Code device 7 is compared with the code device 5 of second embodiment, the difference lies in that further including approximate LSP Sequence correction portion 700.
<coding method>
Referring to Figure 22, illustrate the coding method of the 4th embodiment.Hereinafter, stressing with above-mentioned embodiment not Same point.
The approximation exported from LSP linear transformation portion 300 has been quantified LSP parameter string ^ θ by approximate LSP sequence correction portion 700 [1]app,^θ[2]app,…,^θ[p]appEach value ^ θ [i]appQuantify according to the sequence that ascending order rearranges as adjusted mean approximation LSP parameter string ^ θ ' [1]app,^θ’[2]app,…,^θ’[p]appAnd it exports.It is repaired from what approximate LSP sequence correction portion 700 exported Positive first approximation has quantified LSP parameter string ^ θ ' [1]app,^θ’[2]app,…,^θ’[p]appAs having quantified LSP parameter string ^ θ [1], [2] ^ θ ..., ^ θ [p] and be input into delay input unit 165.

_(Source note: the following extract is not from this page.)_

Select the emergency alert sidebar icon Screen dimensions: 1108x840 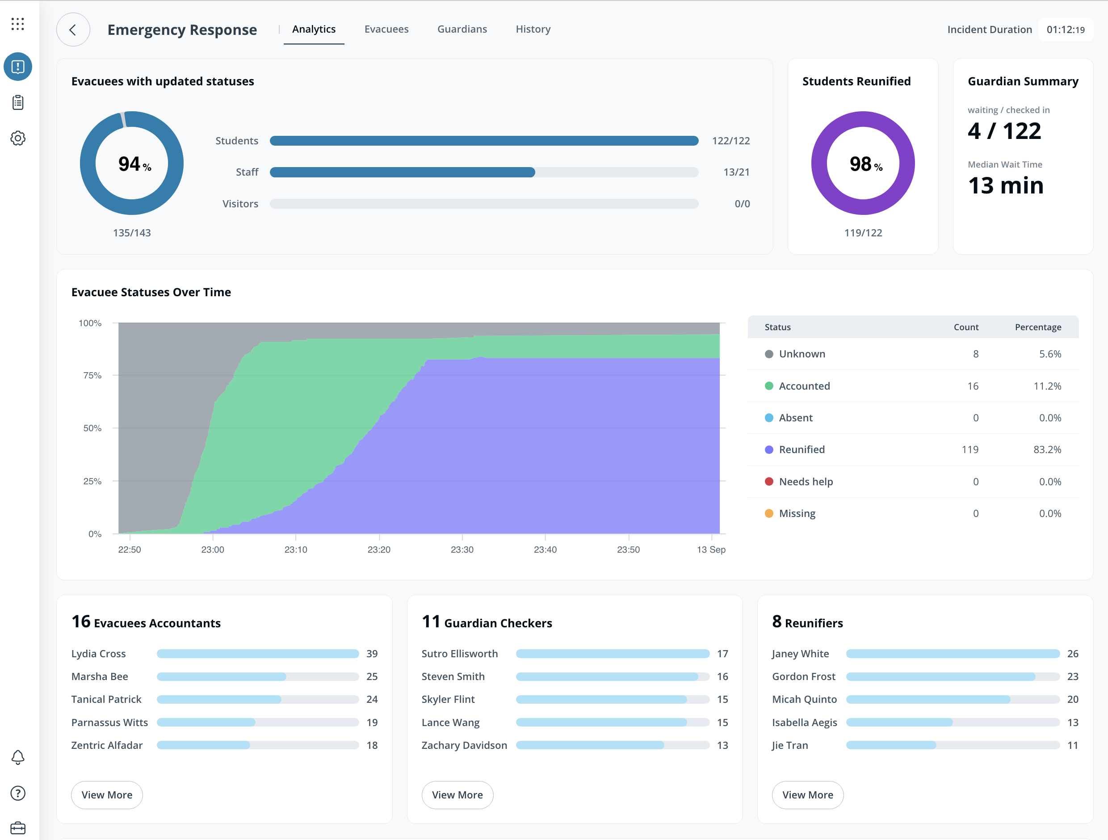pos(18,67)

In addition it is also possible to do not rearrange the approximate each value for having quantified LSP parameter string simply just, but as ^ θ ' [i]appAnd it exports to each value ^ θ [i]appThe value corrected, so that it is directed to each i=1 ..., p-1, | ^ θ [i+1]app-^θ [i]app| become defined threshold value or more.
[variation]
In the above-described embodiment, it is illustrated using LSP parameter as premise, but also can replace LSP parameter String, replaces and utilizes ISP parameter string.ISP parameter string ISP [1] ..., ISP [p] is equivalent to the LSP parameter string according to p-1 rank With the PARCOR coefficient k of p rank (most high-order)pThe sequence of composition.That is, being
ISP [i]=θ [i], wherein i=1 ..., p-1,
ISP [p]=kp
In this second embodiment, in case where the input to LSP linear transformation portion 300 is ISP parameter string, explanation Specific processing.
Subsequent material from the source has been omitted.